Elsewhere: Yarny links for your clicking pleasure

Happy Friday! We’re halfway into the #fringemarlislekal (details here) and there’s still plenty of time to jump in.  Fancy Tiger — who, you may recall, are offering some of the prizes! — have a lovely interview with Anna up on their blog, and there’s still time to get a seat in some of her classes at Fancy if you’re in the Denver vicinity.

Other than that, here’s Elsewhere:

– Fascinated by this Yoke-u-lator that Kelsey Leftwich used for her amazing Summer of Basics sweater

This Ellsworth coat is perfect

So simple; so good. (Pattern here)

– I love that there’s a book of 40 of Norah Gaughan’s decades of Vogue Knitting patterns in the world (I’m into that texture-rich one pictured above)

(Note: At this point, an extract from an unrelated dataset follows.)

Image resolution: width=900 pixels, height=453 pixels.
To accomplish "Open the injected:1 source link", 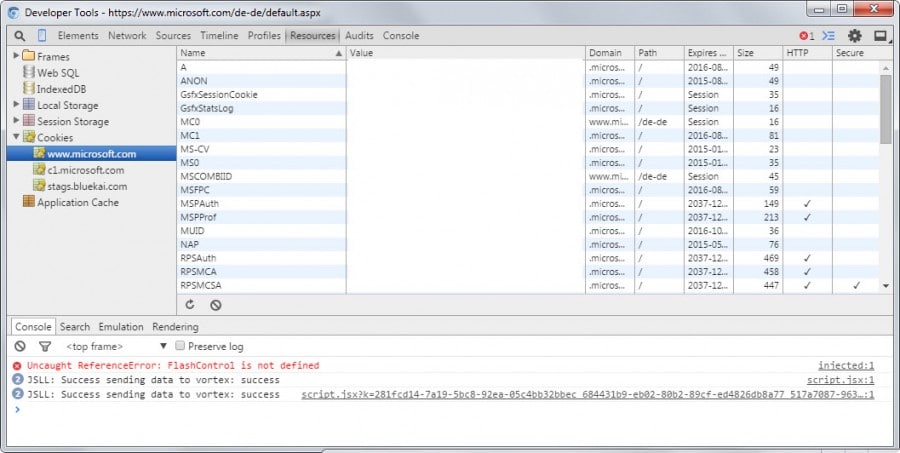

– Ummmm …. somehow that’s all I’ve got! (lol) Man, I knew I had way too many plates spinning these past few weeks, but I have never not saved a boatload of links and references to comb through when it’s Elsewhere time. Wow, that speaks volumes.

So I’m putting it to you guys: What are the best things you’ve seen/read/heard lately? Please share!

And I hope you have an awesome weekend. I’ve got some really fun stuff lined up for you next week, so I’ll see you back here on Monday!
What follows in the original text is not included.